S27-4

Prehistoric Micromammal Consumption on Impoverished Islands

Marian C. Reyes1, Thomas Ingicco2, Philip Piper3, Clara Boulanger4, Alfred Pawlik5

1Archaeology Division, National Museum of the Philippines, Philippines

2Histoire naturelle de l’Homme préhistorique, France

3School of Archaeology and Anthropology, College of Arts and Social Sciences, Australian National University, Australia

4Minpaku National Museum of Ethnology, Department of Modern Society and Civilization, Japan

5Department of Sociology and Anthropology, School of Social Sciences, Ateneo de Manila University, Philippines

Subsistence strategies on islands rely heavily on available marine and terrestrial resources. Food sources from the land’s flora and fauna complement those gathered from shore to the deep sea using hunting, trapping, seafaring skills and technology, and knowledge of the environment. On impoverished islands where large game may not always be accessible, smaller fauna may potentially be exploited as viable sources of protein. Archaeological excavations of the prehistoric shell midden sites in Ilin Island, Mindoro, Philippines, produced a multitude of materials revealing subsistence strategies adapted to the changing landscape and seascape during the Terminal Pleistocene to Holocene. Among the faunal remains recovered was a relatively rich and highly endemic assemblage of micromammal remains of rodents, bats and shrews.

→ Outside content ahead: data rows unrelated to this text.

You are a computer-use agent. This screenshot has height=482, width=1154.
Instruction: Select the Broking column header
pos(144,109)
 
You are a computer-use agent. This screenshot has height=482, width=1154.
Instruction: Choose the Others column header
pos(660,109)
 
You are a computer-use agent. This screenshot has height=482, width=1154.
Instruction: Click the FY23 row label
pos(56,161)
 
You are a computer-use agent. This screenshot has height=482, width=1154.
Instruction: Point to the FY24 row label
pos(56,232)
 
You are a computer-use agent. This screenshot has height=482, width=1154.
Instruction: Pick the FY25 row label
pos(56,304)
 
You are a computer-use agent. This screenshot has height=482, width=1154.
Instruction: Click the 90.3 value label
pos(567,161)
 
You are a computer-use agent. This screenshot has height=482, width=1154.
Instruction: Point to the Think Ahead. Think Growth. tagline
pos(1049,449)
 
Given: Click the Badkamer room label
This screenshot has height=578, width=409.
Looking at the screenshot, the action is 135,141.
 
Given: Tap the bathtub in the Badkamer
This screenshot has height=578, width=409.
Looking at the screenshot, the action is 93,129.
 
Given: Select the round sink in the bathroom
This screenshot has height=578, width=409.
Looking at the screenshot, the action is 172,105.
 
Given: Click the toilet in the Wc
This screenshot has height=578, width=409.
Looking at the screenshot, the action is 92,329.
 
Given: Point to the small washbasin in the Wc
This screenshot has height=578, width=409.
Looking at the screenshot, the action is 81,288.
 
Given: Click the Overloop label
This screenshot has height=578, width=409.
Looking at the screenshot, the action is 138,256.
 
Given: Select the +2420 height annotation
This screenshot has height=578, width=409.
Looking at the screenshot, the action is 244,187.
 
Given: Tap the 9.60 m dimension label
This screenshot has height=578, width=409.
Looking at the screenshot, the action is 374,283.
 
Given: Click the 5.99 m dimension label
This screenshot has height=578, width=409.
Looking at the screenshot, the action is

The island-endemic and now-extinct arboreal giant rat, Crateromys paulus, was noted in abundance within the archaeological record. This paper will present findings from Bubog I rockshelter of the  dense murid accumulations and their dominance across cultural layers. The presence of burning and cutmarks suggest that some of these micromammals were consumed by island settlers.